Can gv me some hints or any theorem name for me to do research on?I have no clue at all.Thanks

9. Sep 21, 2014

### Fredrik

Staff Emeritus
What Halls told you is major clue. The rest is pretty straightforward. In what ways have you tried to use what he told you?

10. Sep 21, 2014

### Unusualskill

Oh! maybe I know already. After substituting what Halls told me into my limit, then i just break everything into pieces and apply limit law of sums?

11. Sep 21, 2014

### Fredrik

Staff Emeritus
Something like that, yes. (I don't know exactly what you did).

12. Sep 21, 2014

### Unusualskill

my answer f '(x)*(1/ (3(fx)^0.75 +(fx)^0.5) )

13. Sep 21, 2014

### Fredrik

Staff Emeritus
That looks correct.

When I said that Halls had given you a major clue, I was only looking at the part that was visible in the quote, before I clicked to expand.

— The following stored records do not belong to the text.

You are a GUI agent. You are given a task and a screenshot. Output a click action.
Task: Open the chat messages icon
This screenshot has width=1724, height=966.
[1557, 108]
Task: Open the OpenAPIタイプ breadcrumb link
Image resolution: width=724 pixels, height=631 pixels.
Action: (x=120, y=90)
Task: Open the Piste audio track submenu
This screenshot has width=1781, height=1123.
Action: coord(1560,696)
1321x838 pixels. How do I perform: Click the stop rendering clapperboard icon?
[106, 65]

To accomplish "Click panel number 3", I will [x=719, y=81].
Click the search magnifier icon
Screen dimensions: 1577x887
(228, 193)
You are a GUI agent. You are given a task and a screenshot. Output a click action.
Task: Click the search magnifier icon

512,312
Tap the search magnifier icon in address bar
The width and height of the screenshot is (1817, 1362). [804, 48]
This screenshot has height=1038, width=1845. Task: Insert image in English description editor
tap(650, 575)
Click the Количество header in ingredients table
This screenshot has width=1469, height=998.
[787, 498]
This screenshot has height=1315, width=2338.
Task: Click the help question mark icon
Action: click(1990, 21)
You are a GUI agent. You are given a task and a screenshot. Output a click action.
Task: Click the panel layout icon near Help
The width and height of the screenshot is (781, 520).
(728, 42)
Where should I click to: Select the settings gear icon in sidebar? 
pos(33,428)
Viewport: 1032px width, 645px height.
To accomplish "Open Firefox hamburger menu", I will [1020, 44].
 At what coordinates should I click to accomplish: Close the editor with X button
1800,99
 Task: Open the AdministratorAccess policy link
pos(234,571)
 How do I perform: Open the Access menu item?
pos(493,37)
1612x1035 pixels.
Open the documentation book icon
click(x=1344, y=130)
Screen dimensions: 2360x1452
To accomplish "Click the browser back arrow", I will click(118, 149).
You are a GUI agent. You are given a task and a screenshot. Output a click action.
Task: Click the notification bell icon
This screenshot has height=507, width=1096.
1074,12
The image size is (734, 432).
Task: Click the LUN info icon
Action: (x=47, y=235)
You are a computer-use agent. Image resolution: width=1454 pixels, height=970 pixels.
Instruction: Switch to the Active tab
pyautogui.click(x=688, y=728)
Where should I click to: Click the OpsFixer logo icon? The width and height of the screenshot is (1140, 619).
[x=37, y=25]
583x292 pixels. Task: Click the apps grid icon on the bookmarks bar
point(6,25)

I thought that he had given you 75% of the solution, but he had in fact given you 95%. This is against the rules here, so you shouldn't expect to get this much information in your other threads. I think you need to read up on how the homework forum is supposed to work. It's not not OK to go "how do I get started" followed by "then what?" repeatedly until you have a complete answer. You are supposed to do the work.